* Start MATERIAL FOR THIS TASK *

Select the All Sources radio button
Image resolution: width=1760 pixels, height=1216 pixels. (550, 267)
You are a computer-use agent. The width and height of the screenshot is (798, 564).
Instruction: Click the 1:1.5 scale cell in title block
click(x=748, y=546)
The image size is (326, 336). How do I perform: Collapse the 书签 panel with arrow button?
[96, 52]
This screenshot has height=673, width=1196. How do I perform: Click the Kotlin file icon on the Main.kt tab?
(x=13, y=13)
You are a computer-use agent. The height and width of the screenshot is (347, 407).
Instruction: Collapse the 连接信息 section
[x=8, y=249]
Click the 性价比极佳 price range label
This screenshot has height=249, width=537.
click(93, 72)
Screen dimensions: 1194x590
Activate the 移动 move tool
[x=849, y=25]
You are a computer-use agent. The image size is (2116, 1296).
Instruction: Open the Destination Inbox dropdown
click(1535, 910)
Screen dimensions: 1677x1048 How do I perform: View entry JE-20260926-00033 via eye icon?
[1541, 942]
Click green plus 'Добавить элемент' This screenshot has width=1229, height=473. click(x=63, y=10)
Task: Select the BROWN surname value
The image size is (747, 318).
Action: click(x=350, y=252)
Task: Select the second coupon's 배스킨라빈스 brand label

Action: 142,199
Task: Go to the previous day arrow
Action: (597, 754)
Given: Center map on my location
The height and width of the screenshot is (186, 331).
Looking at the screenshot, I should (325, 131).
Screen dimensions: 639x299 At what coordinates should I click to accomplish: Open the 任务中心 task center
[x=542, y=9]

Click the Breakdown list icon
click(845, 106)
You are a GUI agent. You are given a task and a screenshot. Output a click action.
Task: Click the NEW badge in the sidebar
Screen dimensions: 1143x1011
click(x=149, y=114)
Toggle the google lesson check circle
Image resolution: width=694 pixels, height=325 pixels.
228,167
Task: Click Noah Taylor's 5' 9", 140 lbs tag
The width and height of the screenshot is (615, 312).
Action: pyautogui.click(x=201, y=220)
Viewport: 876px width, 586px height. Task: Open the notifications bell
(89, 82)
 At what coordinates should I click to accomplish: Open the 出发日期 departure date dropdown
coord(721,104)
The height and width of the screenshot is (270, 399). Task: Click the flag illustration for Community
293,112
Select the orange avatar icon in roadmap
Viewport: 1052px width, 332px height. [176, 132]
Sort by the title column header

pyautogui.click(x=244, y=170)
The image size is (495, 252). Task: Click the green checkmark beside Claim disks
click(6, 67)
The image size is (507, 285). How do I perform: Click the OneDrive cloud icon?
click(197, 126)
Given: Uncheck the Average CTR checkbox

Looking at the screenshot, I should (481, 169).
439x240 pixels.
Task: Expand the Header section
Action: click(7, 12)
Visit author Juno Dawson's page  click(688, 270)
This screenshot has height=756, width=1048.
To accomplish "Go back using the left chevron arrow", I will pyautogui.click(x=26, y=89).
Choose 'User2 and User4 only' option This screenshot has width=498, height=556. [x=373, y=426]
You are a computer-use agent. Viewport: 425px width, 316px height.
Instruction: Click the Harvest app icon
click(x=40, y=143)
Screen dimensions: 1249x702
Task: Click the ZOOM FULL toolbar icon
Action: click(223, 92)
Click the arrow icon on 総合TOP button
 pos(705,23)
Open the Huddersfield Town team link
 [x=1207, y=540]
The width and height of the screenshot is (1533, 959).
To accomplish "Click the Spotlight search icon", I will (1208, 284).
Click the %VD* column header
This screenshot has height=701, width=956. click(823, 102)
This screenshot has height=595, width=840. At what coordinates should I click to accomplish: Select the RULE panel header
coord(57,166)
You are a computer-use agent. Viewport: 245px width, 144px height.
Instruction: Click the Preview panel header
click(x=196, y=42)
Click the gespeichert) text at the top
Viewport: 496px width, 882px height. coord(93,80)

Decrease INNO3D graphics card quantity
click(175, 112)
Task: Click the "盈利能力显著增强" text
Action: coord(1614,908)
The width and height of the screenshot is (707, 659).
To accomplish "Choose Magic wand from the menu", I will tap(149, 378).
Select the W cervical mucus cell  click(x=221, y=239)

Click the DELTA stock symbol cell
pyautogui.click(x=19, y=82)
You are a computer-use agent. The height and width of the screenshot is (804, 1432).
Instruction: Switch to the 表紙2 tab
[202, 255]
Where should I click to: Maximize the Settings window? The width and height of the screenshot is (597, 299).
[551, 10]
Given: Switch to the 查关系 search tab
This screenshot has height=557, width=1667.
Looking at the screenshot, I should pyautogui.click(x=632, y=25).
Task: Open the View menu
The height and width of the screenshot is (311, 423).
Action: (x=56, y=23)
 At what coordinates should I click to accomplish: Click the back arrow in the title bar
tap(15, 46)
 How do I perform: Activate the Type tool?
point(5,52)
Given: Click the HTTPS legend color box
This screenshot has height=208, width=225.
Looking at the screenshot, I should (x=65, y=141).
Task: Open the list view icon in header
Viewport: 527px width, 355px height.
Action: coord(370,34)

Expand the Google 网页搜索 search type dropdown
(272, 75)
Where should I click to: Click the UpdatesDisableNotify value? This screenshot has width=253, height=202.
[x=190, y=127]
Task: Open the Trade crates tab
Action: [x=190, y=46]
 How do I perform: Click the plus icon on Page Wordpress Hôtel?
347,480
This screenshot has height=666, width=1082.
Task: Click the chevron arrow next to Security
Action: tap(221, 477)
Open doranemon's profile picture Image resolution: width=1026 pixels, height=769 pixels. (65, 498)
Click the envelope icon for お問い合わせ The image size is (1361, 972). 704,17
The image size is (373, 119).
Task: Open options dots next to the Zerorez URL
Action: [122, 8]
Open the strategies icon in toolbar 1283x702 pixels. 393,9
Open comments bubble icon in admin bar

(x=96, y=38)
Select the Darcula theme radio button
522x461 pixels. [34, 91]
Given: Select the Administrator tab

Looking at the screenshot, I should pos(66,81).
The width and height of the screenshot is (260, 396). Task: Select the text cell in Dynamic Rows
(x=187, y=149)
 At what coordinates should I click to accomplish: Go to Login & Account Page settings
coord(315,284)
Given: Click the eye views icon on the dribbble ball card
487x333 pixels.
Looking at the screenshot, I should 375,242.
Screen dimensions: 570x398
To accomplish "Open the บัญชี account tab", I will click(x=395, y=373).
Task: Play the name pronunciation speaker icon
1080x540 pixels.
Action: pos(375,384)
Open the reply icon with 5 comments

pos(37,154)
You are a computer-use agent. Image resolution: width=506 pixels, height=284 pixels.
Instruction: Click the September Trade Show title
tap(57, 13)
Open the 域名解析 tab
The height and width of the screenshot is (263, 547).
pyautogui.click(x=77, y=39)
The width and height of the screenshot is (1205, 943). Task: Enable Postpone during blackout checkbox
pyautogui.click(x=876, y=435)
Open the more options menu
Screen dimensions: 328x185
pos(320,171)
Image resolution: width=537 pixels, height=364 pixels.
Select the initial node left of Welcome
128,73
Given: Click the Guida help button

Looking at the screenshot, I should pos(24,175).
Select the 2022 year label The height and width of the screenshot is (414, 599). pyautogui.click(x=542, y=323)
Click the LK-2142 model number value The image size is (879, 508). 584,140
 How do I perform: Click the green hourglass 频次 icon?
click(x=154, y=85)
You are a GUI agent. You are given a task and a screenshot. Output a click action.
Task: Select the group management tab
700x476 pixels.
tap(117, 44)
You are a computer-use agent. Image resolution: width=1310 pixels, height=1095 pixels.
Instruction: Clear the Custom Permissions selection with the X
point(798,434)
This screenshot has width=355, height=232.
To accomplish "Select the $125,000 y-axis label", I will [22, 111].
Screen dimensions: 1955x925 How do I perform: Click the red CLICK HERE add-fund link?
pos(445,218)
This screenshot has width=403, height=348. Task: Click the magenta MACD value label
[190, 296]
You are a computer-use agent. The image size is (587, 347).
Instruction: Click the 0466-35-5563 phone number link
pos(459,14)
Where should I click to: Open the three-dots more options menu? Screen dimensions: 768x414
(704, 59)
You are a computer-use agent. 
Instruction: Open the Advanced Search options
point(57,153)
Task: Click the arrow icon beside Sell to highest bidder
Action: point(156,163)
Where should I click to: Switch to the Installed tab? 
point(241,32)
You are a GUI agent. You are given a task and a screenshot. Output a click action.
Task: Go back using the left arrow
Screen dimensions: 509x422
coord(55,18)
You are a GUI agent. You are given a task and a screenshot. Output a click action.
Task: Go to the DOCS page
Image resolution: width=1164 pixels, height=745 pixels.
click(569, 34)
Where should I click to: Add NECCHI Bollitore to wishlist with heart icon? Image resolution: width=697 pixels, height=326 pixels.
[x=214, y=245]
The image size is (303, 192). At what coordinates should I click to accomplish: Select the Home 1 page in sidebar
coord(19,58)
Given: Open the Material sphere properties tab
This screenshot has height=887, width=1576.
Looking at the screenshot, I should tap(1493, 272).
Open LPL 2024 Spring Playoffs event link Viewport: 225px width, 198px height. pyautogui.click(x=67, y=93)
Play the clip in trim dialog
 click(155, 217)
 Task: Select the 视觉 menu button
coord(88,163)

* End MATERIAL FOR THIS TASK *

— WHAT NEEDS TO BE DONE —
Please return the lines of the records above, unchanged, from the line with "Visit author Juno" to the line with "pos(705,23)", both included.

— THE COMPLETED TASK —
Visit author Juno Dawson's page  click(688, 270)
This screenshot has height=756, width=1048.
To accomplish "Go back using the left chevron arrow", I will pyautogui.click(x=26, y=89).
Choose 'User2 and User4 only' option This screenshot has width=498, height=556. [x=373, y=426]
You are a computer-use agent. Viewport: 425px width, 316px height.
Instruction: Click the Harvest app icon
click(x=40, y=143)
Screen dimensions: 1249x702
Task: Click the ZOOM FULL toolbar icon
Action: click(223, 92)
Click the arrow icon on 総合TOP button
 pos(705,23)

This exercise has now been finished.